Você sabe o que é a Torre Eiffel? Sabe onde ela fica? Sabe quando e por que foi construída? Sabe que sofreu o risco de ser desmontada? Consegue lembrar algum momento histórico em que ela foi cenário? Esteve lá? Subiu no elevador, viu a paisagem que oferece?

Caso você seja uma pessoa culta e viajada, responder às questões acima é algo muito tranquilo. Se for apenas culta, só uma das respostas será negativa (Esteve lá?), pois os filmes vistos suprem a ausência física com imagens deslumbrantes. Aliás, ao ser perguntado se conhece ou não a Torre Eiffel, poderá, inclusive, sentir-se meio ofendido:

– Por quem você me toma? Claro que conheço.

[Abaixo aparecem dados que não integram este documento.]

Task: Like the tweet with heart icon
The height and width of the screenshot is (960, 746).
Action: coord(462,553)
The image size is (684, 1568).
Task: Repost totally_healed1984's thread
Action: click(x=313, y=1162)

Todo mundo sabe dela!

Todo mundo sabe? Tem certeza?

Faz bem pouco tempo que fui apresentado formalmente para uma enorme chaga brasileira: a exclusão cultural. Discreta, sutil, insidiosa e ferina, ela habita as frestas da convivência social e causa impactos tão severos quanto os preconceitos (étnicos ou econômicos), com o agravante de ser quase invisível. Para saber como ela opera, vamos usar a Torre Eiffel como exemplo.

Num lar culto, muito cedo uma criança sabe que a Torre Eiffel é um monumento parisiense construído no final do século XIX para uma feira e foi batizada com o nome do construtor. Também sabe que Santos Dumont a contornou com o 14 Bis e, por isso, ele é considerado o “pai da aviação”. Sem surpresa nenhuma dirá que, diferentemente dos irmãos Wright, nosso patrono decolou, dirigiu e pousou seu avião, e não foi “estilingado” como a aeronave norte-americana. Portanto, numa conversa qualquer, não será necessário parar e explicar sobre o monumento para desenvolver um raciocínio compreensível.

Agora, pense em um grupo de adultos e alguém interrompe a suposta conversa:

– Como assim, Torre Eiffel?

Apesar de o exemplo soar exagerado (e, por isso, ser um dos melhores), a cena desvelaria um abismo de conhecimento entre quem pergunta e aquele que falava sobre a torre metálica como se todos soubessem responder as questões que abriram esse texto. No caso, o que pensará cada um dos envolvidos? Alguém passará por esnobe? Alguém passará por ignorante? Ninguém é culpado pelo mal-estar que poderá surgir, um só é culpado ou todos somos? Minha opção é a última.

Ao permitir um – histórico! – ensino básico claudicante, considerá-lo natural e tolerável, nossa nação reforça todos os dias a desigualdade social. É muito difícil ter noção de pertencimento quando não se consegue acompanhar a conversa. Adoram usar a imagem da pessoa que não sabe usar os talheres de uma mesa de banquete, mas esquecem que a etiqueta é apenas uma caricatura da face assustadora da exclusão cultural. Ela é um sofrimento silencioso.

Por isso, seria o caso de alguém perguntar a razão de eu ter escolhido, dentre tantos termos comuns, o inusual verbo claudicar para tecer o raciocínio? Bom, talvez – só talvez – isso seja auto-explicativo.